December 9, 2016
The National Assembly of the Republic of Srpska adopted a draft Amendment to the Air Protection Law, for a 60-day public debate on the law. The new law must be harmonised with the European Union acquis communautaire. The final version will be adopted after the public debate.
The Changes to the law set conditions to report to the UNEP’s Ozone Secretariat on the annual levels of the consumption of the controlled substances. Larger fuel-combustion facilities, included in the Plan to reduce emission of the pollutants for the state-owned utility Elektroprivreda Republike Srpske (ERS), are required to gradually reduce emissions of the sulphur-dioxide, nitrogen oxides, and fine particles.
The purpose of the act is to secure the highest possible level of protection of both human health and the environment, reminded Srebrenka Golić, the entity’s minister of spatial planning, civil engineering and ecology.

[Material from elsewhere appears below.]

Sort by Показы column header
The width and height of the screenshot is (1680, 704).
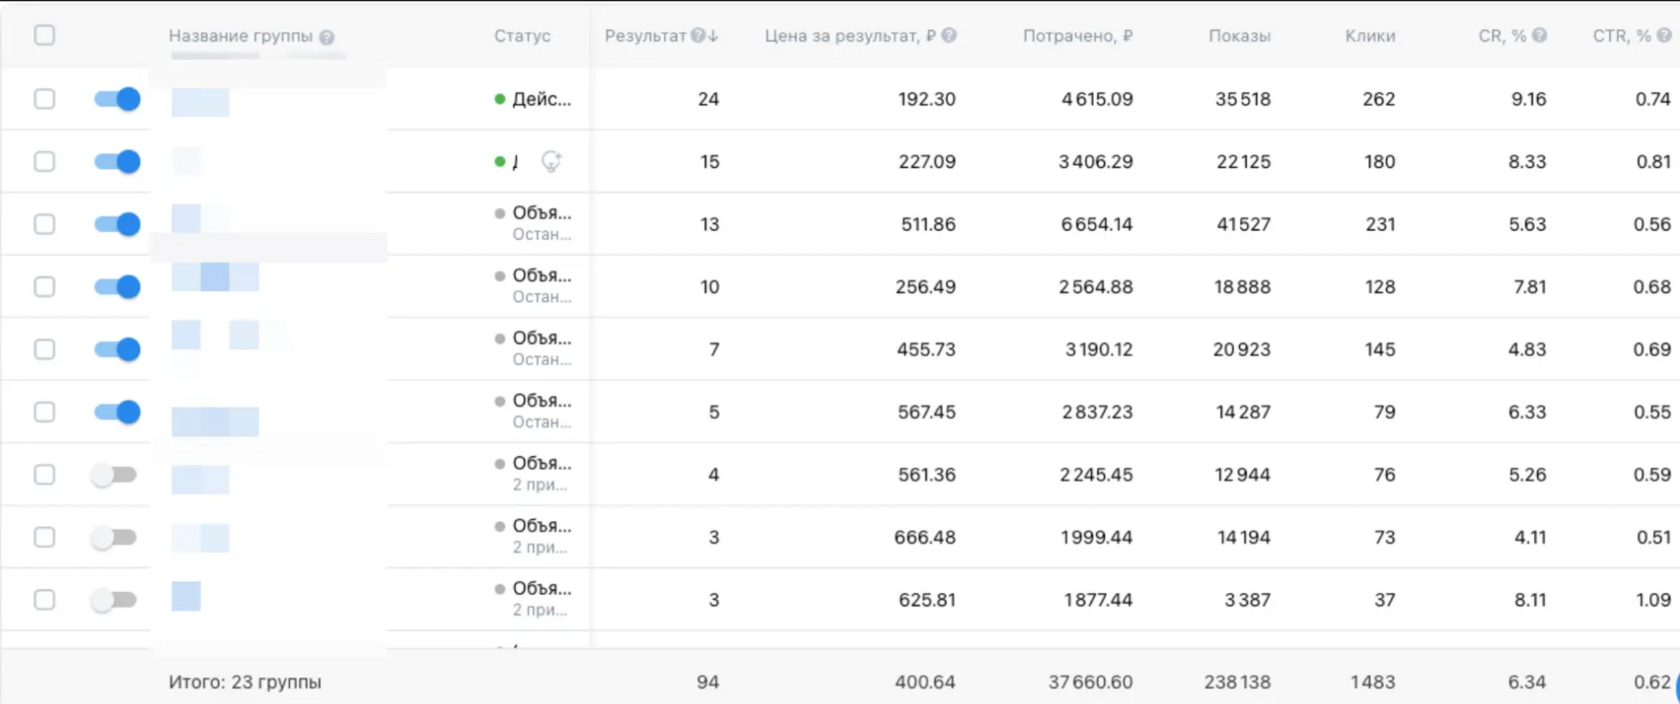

“In order to prevent, reduce and to a possible extent, stop the pollution caused by the industrial activities and follow the principles of ‘polluters pay’ and ‘prevent pollution’, we need to create a wide framework to control industrial activities, as well as substances damaging the ozone layer,” said minister Golić for Srna news agency ahead of the parliamentary debate.
The amendments to the act will fix some issues with the current local directive to gradually phase out greenhouse gases. Individual registration procedure for each individual service provider is introduced, while all the legal persons licensed to monitor the air quality will have to relay their data to a central system of the Srpska’s hydrological and meteorological institutions.
The amendments also refer to all the companies and entrepreneurs dealing with installation, servicing and emission control of the heat pumps and other equipment emitting greenhouse gases, including flour. This includes those servicing recovery and recycling of the controlled substances used in the equipment.
A pollution fee is introduced for the usage of imported greenhouse gas substances, while the funds from the fees will be invested into further development of best available technologies with the aim to upgrade air quality and protect environment.
The legal framework of the Republic of Srpska, an entity of Bosnia and Herzegovina, must be harmonised with the Vienna Convention for the Protection of the Ozone Layer, the Montreal Protocol, as well as EU’s legislation. The amendments to the Air Protection Law were enacted following the decisions from the 14th Energy Community Ministerial Council of the Southeast Europe, held in Sarajevo in October.